A/ Las aventuras de Fabeiro tienen como telón de fondo el mar así como las de Huck Finn tienen el río; pero si el río era un refugio para Huck, el mar es similar al de los 400 golpes para Fabeiro: Un muro, como dice Aute.

 

B/ En el primer capítulo, Castro, como Huck Finn y Kafka, nos habla de las complejas relaciones con el padre. (En el segundo, eso sí, nos habla de fútbol.)

 

– Otro paréntesis: Sé que Antón estaba dolido por una crítica en la que se dudaba de que este libro fuera una novela, como si eso tuviera alguna importancia. De todas formas, quiero recordar el aviso con el que, ya en 1884, empezaba Mark Twain su libro. “Aviso: Las personas que intenten encontrar un motivo en esta narración serán procesadas; las personas que intenten encontrarle una moraleja serán desterradas; las que intenten descubrirle una trama serán fusiladas.” Antón podría avisarnos con la misma contundencia si no fuera por el último capítulo que paso a glosar.

 

C/ Es lógico que el libro de un gallego esté teñido de nostalgia, de morriña. Mucho más si ha sido escrito desde la distancia y mucho más si se ha escrito desde un sitio como Aragón. Y si se abandonó al mismo tiempo territorio y adolescencia. Pero es que, además, dicen que no hay peor nostalgia que la que se siente por lo que nunca has tenido. Y Fabeiro, como todos, por miedo, se ha perdido muchas cosas. En el último capítulo, creo que rememora ese cuento kafkiano que no recuerdo bien. Alguién llega a una ciudad. En la puerta de la muralla, un guardián le impide el paso. Él espera toda su vida para poder entrar. Ya agonizante pregunta: “¿Cómo es que no ha venido nadie más en tantos años?”, y el guardián le responde: “Por que esta entrada te estaba reservada a tí”.

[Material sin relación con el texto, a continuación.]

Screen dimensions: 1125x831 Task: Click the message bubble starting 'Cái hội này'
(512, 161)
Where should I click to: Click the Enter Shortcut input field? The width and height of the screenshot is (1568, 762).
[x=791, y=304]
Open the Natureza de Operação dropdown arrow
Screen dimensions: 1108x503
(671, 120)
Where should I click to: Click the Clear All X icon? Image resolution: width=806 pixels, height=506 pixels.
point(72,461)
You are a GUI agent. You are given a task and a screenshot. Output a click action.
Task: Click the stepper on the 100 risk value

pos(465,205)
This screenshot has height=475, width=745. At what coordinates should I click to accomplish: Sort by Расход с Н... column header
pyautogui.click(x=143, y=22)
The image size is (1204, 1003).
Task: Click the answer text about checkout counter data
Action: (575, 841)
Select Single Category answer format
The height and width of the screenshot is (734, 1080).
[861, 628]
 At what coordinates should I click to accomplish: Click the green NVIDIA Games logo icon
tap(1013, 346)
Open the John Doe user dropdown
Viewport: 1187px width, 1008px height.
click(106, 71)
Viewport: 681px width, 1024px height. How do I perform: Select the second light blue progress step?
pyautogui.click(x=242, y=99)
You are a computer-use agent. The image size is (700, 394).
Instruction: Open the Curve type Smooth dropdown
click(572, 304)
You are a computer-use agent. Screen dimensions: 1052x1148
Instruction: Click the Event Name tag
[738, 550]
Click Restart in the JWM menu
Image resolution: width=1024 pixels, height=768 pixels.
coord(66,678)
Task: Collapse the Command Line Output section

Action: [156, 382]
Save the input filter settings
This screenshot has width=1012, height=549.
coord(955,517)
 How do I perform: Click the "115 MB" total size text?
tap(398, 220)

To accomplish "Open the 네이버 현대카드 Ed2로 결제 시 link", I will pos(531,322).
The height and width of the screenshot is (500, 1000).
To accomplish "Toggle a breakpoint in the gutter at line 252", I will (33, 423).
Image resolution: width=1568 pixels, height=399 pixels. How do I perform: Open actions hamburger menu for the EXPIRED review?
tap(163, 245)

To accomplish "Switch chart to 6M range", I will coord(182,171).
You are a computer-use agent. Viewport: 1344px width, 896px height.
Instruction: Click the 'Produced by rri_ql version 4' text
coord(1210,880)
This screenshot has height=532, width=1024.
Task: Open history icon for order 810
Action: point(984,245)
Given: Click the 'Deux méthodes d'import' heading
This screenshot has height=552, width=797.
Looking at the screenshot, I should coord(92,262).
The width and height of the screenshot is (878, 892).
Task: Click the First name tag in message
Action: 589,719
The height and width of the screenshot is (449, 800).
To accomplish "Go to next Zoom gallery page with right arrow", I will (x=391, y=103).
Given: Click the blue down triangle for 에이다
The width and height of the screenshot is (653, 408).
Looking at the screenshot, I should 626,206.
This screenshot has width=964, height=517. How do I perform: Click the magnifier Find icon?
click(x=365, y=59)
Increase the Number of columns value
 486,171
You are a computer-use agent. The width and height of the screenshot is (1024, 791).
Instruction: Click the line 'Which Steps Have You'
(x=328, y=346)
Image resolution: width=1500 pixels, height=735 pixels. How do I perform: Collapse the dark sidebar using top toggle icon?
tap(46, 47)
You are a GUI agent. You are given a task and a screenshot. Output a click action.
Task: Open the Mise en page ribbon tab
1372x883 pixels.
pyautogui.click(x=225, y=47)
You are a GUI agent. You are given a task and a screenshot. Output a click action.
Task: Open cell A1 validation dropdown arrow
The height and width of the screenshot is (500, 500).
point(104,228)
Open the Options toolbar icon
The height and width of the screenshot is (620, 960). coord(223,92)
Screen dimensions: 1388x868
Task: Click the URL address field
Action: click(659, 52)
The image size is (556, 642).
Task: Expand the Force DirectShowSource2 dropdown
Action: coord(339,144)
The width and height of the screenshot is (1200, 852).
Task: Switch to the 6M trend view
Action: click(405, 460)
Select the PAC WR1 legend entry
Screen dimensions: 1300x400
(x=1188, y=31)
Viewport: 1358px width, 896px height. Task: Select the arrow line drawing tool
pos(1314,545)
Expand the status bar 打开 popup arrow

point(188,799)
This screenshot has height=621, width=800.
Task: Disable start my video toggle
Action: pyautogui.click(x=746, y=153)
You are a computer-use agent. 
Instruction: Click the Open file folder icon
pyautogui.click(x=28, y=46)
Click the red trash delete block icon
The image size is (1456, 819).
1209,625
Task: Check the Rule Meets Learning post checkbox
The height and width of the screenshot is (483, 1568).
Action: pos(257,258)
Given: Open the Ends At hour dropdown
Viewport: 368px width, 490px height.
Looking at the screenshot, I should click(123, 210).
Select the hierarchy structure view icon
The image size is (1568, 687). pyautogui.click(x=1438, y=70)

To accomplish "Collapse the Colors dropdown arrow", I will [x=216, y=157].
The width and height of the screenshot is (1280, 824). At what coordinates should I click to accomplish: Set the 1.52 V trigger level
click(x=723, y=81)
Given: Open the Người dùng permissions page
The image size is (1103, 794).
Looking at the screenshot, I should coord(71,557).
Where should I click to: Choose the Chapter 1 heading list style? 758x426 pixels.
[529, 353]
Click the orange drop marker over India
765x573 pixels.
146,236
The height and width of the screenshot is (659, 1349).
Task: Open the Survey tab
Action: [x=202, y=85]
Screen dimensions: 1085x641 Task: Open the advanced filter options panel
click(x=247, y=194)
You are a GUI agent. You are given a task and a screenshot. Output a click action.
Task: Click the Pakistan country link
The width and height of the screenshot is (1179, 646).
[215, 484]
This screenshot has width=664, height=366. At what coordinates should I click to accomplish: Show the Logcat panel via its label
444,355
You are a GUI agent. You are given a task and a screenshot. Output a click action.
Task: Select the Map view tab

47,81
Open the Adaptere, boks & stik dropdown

En el último capítulo se da una vuelta de tuerca a la crueldad de la nostalgia. Osea, que no es cierto que la peor nostalgia sea la que se siente de lo que no se ha tenido. La peor nostalgia es la que se siente por lo que no has tenido sabiendo, ahora, que podía haber sido tuyo. Fabeiro encuentra a su guardián a tres mil metros de altura para que por un instante pueda tocar el cielo con los dedos, un segundo antes de darse cuenta de que ya es demasiado tarde.

 

Por cierto, creo que ya es demasiado tarde. Muchas gracias.

 

Como no tengo la caricatura que le hice cuando publicamos los Retratos Imaginarios, ilustro este texto con otra de Lee Miller, la fotógrafa que tanto le gusta.